**Records from a data source:**
<<<<
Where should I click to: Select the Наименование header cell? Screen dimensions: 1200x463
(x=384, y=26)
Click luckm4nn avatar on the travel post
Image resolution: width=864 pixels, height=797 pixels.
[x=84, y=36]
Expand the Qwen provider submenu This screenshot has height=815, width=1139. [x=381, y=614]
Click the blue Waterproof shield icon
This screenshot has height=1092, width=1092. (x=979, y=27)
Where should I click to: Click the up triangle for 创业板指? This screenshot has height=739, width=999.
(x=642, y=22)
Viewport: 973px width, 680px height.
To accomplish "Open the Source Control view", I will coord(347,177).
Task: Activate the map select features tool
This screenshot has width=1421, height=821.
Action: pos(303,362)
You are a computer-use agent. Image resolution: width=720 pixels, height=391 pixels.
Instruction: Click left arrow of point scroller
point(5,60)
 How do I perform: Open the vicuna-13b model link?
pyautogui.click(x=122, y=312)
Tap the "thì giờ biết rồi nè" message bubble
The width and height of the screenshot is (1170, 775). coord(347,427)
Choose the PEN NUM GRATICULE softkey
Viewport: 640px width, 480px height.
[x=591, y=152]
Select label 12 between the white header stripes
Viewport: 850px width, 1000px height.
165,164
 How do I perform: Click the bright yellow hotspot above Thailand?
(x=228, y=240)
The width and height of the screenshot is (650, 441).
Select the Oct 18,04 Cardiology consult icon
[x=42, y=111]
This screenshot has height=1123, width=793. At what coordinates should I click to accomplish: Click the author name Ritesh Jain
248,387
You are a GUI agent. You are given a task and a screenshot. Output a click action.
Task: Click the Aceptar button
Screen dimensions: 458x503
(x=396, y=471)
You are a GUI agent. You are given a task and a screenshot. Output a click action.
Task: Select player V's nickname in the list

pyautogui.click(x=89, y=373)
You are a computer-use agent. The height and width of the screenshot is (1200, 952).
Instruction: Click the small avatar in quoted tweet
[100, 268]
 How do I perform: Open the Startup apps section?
>>>>
**Instructions to follow:** Word for word, reproduce every line of the data.

**Result for this task:**
Where should I click to: Select the Наименование header cell? Screen dimensions: 1200x463
(x=384, y=26)
Click luckm4nn avatar on the travel post
Image resolution: width=864 pixels, height=797 pixels.
[x=84, y=36]
Expand the Qwen provider submenu This screenshot has height=815, width=1139. [x=381, y=614]
Click the blue Waterproof shield icon
This screenshot has height=1092, width=1092. (x=979, y=27)
Where should I click to: Click the up triangle for 创业板指? This screenshot has height=739, width=999.
(x=642, y=22)
Viewport: 973px width, 680px height.
To accomplish "Open the Source Control view", I will coord(347,177).
Task: Activate the map select features tool
This screenshot has width=1421, height=821.
Action: pos(303,362)
You are a computer-use agent. Image resolution: width=720 pixels, height=391 pixels.
Instruction: Click left arrow of point scroller
point(5,60)
 How do I perform: Open the vicuna-13b model link?
pyautogui.click(x=122, y=312)
Tap the "thì giờ biết rồi nè" message bubble
The width and height of the screenshot is (1170, 775). coord(347,427)
Choose the PEN NUM GRATICULE softkey
Viewport: 640px width, 480px height.
[x=591, y=152]
Select label 12 between the white header stripes
Viewport: 850px width, 1000px height.
165,164
 How do I perform: Click the bright yellow hotspot above Thailand?
(x=228, y=240)
The width and height of the screenshot is (650, 441).
Select the Oct 18,04 Cardiology consult icon
[x=42, y=111]
This screenshot has height=1123, width=793. At what coordinates should I click to accomplish: Click the author name Ritesh Jain
248,387
You are a GUI agent. You are given a task and a screenshot. Output a click action.
Task: Click the Aceptar button
Screen dimensions: 458x503
(x=396, y=471)
You are a GUI agent. You are given a task and a screenshot. Output a click action.
Task: Select player V's nickname in the list

pyautogui.click(x=89, y=373)
You are a computer-use agent. The height and width of the screenshot is (1200, 952).
Instruction: Click the small avatar in quoted tweet
[100, 268]
 How do I perform: Open the Startup apps section?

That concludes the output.